Now, I should note that Stratton left his post in June 2006, giving Bush second chance to find a qualified person to head the Consumer Product Safety Commission. Instead the president picked another hack National Association of Manufacturers lobbyist Michael Baroody.

But when it came to the lunchboxes with lead, Stratton was in charge — and doing a heckuva job.

Am I saying it’s Bush’s fault that kids have been taking lunchboxes to school with dangerously-high levels of lead? Indirectly, yes. This is an administration that puts the needs of the public behind the needs of businesses, and appoints unqualified people to key government posts to implement an agenda that favors profits over people.

Caveat emptor may not be the best approach. After all, we did have government programs once which actually worked on our behalf. But why must we pay our taxes in order to provide cover (official lies) for corporations which are out to harm us?

  • Between this and the FDA, oh, and the folks who would allow testing of pesticides on infants and children with parental approval, seems like the real threat to our safety isn’ terrorists but our own government watchdogs.

  • Does anyone know of a good site that has a compilation of these hacks?
    Brownie & Ken Tomlinson are fairly well known, but there are a lot more of them. It’s too hard to track on my own.
    Anyone?

  • Does anyone know of a good site that has a compilation of these hacks?
    Brownie & Ken Tomlinson are fairly well known, but there are a lot more of them. It’s too hard to track on my own.

▸ **DATA UNDER STUDY**:

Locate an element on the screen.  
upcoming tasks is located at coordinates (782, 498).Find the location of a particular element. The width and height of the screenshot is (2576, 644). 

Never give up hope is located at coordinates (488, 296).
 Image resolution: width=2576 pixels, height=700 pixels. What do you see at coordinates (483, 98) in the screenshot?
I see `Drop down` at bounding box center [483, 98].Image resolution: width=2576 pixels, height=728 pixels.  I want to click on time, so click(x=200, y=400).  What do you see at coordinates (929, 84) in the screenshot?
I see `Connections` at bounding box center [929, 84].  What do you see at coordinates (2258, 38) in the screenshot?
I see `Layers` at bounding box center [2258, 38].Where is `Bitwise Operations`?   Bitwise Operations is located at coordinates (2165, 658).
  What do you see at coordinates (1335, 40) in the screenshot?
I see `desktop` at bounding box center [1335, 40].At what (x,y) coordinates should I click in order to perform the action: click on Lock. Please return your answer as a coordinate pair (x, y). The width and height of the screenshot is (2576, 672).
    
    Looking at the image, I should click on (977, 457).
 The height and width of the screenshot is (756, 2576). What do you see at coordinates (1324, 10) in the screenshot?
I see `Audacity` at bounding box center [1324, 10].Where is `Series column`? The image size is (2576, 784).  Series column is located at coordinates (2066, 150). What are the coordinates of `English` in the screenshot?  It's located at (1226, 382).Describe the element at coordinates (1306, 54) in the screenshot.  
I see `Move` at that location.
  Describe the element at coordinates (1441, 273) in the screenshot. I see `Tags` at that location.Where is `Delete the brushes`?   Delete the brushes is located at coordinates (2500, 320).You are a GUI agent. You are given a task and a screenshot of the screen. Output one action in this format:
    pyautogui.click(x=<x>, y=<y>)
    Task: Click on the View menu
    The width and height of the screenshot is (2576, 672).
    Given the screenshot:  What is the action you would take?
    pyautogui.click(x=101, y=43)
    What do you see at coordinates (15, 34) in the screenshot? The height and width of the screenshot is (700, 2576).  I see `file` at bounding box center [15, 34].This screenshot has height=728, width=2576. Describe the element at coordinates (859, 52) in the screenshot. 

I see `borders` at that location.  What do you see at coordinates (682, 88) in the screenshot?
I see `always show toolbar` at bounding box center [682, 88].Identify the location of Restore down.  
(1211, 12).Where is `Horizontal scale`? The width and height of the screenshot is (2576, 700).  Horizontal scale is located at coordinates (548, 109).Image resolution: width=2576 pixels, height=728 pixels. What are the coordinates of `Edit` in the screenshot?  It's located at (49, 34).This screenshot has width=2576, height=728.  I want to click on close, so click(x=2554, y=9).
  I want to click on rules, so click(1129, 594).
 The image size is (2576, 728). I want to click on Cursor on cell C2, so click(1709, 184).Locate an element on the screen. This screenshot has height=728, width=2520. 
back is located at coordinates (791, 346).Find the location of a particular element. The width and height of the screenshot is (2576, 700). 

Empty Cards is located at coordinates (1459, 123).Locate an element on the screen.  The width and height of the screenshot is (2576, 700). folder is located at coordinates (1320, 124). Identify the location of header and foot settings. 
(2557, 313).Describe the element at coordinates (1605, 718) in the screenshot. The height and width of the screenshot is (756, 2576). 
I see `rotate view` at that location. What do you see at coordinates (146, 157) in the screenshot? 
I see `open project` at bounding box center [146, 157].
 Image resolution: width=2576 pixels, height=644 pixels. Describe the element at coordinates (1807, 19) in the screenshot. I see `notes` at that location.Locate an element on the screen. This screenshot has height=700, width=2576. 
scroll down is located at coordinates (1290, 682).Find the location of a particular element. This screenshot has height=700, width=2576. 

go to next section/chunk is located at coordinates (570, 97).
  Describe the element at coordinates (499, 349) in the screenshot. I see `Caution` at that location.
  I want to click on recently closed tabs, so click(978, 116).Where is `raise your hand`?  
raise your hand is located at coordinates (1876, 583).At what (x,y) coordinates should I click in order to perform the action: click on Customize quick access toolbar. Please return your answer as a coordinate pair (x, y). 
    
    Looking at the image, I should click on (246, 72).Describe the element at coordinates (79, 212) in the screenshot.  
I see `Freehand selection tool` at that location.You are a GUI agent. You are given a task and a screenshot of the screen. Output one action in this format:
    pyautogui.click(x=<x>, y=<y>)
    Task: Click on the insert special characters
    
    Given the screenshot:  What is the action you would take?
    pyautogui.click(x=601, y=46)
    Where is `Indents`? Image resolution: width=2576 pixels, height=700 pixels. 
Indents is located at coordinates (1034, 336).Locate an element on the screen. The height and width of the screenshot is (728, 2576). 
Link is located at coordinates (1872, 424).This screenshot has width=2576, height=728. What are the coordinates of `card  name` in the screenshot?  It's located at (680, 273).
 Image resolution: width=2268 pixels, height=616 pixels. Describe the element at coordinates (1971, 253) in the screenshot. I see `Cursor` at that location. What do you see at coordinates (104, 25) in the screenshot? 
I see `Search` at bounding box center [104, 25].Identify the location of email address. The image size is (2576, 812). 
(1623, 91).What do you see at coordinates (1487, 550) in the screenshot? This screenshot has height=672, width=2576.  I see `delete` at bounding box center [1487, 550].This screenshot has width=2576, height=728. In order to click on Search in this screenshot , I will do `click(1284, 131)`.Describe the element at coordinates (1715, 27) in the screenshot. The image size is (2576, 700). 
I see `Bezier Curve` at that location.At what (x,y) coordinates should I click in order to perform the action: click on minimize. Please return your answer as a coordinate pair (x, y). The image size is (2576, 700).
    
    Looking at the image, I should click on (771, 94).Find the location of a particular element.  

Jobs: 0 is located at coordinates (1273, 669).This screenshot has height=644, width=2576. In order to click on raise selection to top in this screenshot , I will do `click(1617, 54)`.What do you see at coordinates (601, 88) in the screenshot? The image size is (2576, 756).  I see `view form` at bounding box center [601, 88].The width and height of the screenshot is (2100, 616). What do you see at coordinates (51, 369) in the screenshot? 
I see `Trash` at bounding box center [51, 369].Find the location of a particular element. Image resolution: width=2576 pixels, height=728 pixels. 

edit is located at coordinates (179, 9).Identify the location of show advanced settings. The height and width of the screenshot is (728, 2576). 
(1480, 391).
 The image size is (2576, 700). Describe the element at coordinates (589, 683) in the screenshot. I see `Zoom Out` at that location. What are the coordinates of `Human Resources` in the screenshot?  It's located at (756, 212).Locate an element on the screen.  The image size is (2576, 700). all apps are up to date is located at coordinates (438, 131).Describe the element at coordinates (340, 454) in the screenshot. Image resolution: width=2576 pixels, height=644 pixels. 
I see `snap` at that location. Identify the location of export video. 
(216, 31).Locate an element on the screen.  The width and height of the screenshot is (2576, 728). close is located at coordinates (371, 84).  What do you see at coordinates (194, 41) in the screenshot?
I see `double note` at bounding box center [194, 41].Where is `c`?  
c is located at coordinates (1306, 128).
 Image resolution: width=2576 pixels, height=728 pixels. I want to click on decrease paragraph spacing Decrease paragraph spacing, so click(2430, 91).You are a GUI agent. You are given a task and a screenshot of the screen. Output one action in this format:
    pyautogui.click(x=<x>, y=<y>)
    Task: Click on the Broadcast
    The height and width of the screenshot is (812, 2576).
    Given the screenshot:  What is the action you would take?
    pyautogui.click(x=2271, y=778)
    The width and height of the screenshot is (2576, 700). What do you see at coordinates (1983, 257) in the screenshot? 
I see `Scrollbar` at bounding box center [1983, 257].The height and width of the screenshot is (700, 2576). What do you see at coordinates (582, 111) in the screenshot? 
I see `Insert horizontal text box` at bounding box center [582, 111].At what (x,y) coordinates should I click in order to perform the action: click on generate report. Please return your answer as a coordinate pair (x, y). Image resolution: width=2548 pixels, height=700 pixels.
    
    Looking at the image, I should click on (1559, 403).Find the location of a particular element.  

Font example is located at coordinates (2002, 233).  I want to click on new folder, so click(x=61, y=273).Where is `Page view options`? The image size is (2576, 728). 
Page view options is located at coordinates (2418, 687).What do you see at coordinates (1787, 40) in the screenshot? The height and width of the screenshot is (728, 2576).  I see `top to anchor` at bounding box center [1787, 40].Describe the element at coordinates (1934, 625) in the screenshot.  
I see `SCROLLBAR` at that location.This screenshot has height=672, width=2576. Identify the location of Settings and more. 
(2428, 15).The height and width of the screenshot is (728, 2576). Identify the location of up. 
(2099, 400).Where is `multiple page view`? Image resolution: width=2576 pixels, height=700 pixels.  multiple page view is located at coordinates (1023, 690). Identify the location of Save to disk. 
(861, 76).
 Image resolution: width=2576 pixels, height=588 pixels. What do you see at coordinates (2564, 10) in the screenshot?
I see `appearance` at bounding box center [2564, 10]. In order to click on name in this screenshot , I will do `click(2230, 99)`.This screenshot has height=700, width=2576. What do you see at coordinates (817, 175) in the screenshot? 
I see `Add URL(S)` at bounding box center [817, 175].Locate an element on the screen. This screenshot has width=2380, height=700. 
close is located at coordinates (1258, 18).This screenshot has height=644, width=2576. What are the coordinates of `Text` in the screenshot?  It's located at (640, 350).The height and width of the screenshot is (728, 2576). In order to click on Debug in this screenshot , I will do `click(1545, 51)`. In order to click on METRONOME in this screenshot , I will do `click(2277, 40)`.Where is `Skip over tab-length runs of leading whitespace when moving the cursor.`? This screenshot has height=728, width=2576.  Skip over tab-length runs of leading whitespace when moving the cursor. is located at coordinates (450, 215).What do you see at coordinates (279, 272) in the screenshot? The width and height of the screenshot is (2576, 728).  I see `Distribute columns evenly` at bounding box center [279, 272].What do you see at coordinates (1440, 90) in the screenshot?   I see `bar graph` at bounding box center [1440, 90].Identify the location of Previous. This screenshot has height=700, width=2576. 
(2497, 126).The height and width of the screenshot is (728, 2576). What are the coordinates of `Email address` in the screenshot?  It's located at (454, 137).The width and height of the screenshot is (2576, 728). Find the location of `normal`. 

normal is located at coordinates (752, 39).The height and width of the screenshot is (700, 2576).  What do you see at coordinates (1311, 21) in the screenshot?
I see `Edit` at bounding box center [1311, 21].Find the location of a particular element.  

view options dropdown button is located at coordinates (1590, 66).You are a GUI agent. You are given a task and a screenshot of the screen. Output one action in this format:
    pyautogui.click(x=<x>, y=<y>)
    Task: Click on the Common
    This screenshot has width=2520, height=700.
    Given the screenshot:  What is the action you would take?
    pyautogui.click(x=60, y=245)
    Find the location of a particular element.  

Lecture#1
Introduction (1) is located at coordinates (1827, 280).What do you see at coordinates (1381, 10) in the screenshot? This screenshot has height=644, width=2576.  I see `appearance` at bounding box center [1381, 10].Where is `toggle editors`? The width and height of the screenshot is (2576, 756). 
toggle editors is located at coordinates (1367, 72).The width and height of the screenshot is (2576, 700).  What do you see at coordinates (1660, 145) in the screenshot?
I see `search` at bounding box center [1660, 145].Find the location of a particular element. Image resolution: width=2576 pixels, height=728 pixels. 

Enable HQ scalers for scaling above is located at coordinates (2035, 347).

▸ **WORK INSTRUCTION 1**:
Put this sentence from the passage about lead in lunchboxes into Spanish: "After all, we did have government programs once which actually worked on our behalf."
▸ **WORK INSTRUCTION 2**:
Answer these from the passage about lead in lunchboxes:
(a) In what month and year did Stratton leave his post?
(b) Whom did the president pick after Stratton left?
(c) Which two people does a commenter call fairly well known?
▸ **WORK INSTRUCTION 3**:
Write what comes next in the passage about lead in lunchboxes, picking up after its last line.
The material plays no part in any of this.

▸ **ANSWER BOX 1**:
Después de todo, alguna vez sí tuvimos programas del gobierno que de verdad trabajaban a nuestro favor.

▸ **ANSWER BOX 2**:
(a) June 2006.
(b) Michael Baroody, a National Association of Manufacturers lobbyist.
(c) Brownie and Ken Tomlinson.

▸ **ANSWER BOX 3**:
    Anyone?

    http://www.tpmmuckraker.com/ would be a good place to start…..

    This is yet another sad chapter in the Bush Presidency…….

    Democratic Senior Leadership needs to start pointing out this stuff as a counter to the misguided accusation that at the end of the day “both parties are the same”

    nothing could be further from the truth

  • Sorry Ohioan…

    It’s Ironic, but Ralph Nader was largely responsible for this happening.

  • Ya know…

    This is a classic example of why we are far better served by blogs than by the so called “professional media”.

    If you go to the CNN story, you see some of the issue, but if you go to the Carpetbagger, you get to see who the croy is that’s in charge of the agency that OK’d lead-lined lunchboxes.

    That is far more useful information.

  • Ohioan, would you like a list of things that would not have happened in a Gore administration? It’s pretty long. Actually, the list runs into the tens of thousands, once you get to the names of all those dead Iraqis.

    [ / anti-Nader venom]

  • That’s the way to drown the government in the bathtub; you make it dysfunctional. Who care if some-one’s child loses their health or points on their IQ score? It’s not my child and I can’t see it from my vacation spot in the Bahamas. Damn GWB! He doesn’t deserve a library; he deserves a prison cell. The MSM will pick this story up when?

  • I guess it boils down to money but I don’t know why lawyers would want some political job like this? Don’t they have actual career goals?

  • Didn’t someone call this whole surreal nightmare the “reign of the Mayberry Machiavellis”?

    One more example of what you get when you elect people that are hostile to governance to public office.

  • We need to get these dictatorial, psychotic, greedy, anti-social corporations under control and oversight while there is still something left of the country —and the planet.

  • For every one of these stories that we hear — whether it’s the CPSC, Walter Reed, Justice, EPA, Bureau of Mines, etc., the mind boggles at the thought of how many stories we’re NOT hearing. Particularly, given todays hostile climate toward whistleblowers.

  • #6 – Racerx: It’s Ironic, but Ralph Nader was largely responsible for this happening.

    How is that?

  • Nader’s little ego trip took votes away from Gore.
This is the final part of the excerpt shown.